● **抜粋**
┏━━
第16回 さぬきメディカルラリー
メディカルラリーとは模擬的にリアルな救急現場(外傷、内因性疾患、集団災害等)を再現し、医師、看護師、救急救命士、救急隊員等がチームを組み、お互いの専門分野を活かしながら、いくつかのステージ(模擬救急現場)に対応し、ポイントを競い合うというもの。異職種の人たちが一緒に活動することにより、救急・災害現場における活動の共通認識を持つことができるのが特徴です。また、職種の壁を越え理解を深めることにより、災害現場等に出動した際、お互いの専門分野を活かした連携活動がスムーズに行えるようになることが期待でき、現在では全国で様々な形で開催されています。
さぬきメディカルラリーは2004年6月に第1回を開催。中四国を中心に、北は東北から南は九州、さらには台湾といった海外から、救急や災害医療に興味がある医療関係者、消防関係者、一般市民等が参加しています。第16回目となるさぬきメディカルラリーは「2nd season」として、乙宗佳奈子実行委員長を中心に実行委員のメンバーの再編成を行い、2019年5月25日・26日の2日間にわたり香川県坂出市内の休暇村讃岐五色台を舞台に実施されました。
同ラリーでは4ステージのラリーシナリオに加え、様々な分野に焦点を当て、楽しみながら学ぼうと企画されており、講演などを含め毎回2部~3部で構成されています。今回は初日に第1部として4ステージのラリーシナリオ、2日目に第2部として講演(3題)が行われました。
┗━━
● **課題**
抜粋によると、第16回さぬきメディカルラリーはいつ、どこで実施されたか。

● **提供データ**
┏━━
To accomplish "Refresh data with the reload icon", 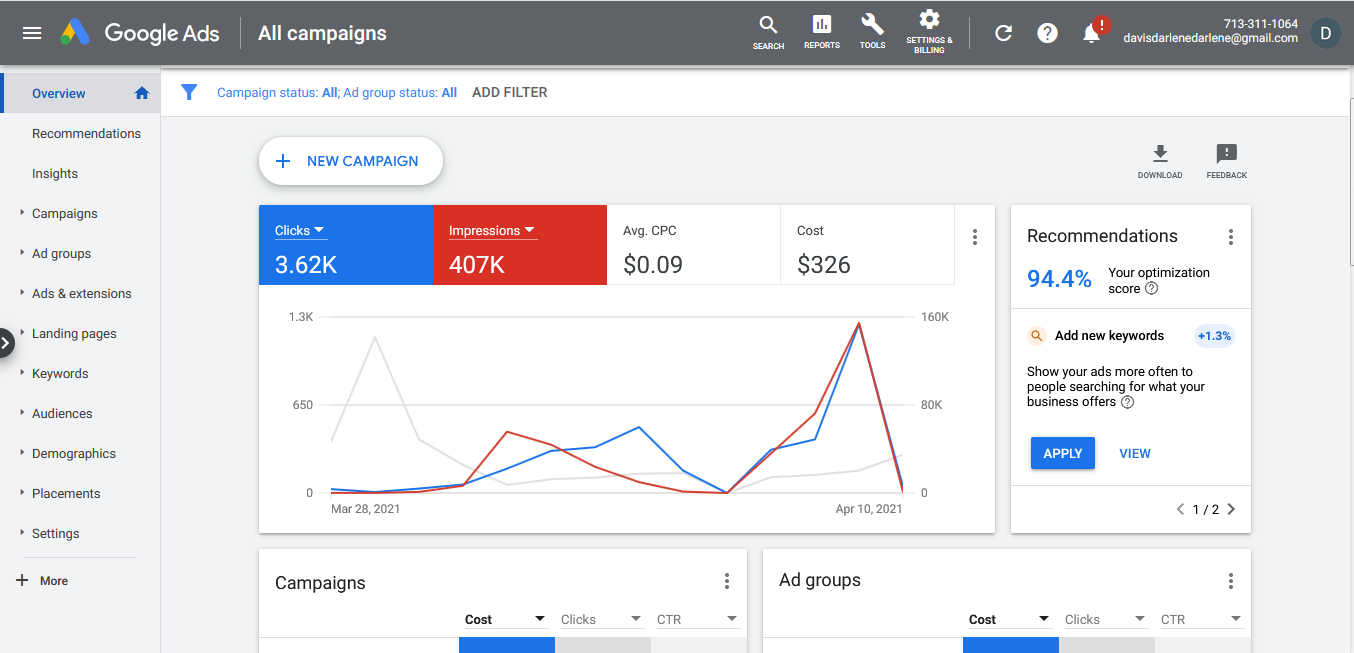I will [x=1003, y=33].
┗━━
● **結果**
2019年5月25日・26日の2日間、香川県坂出市内の休暇村讃岐五色台で実施された。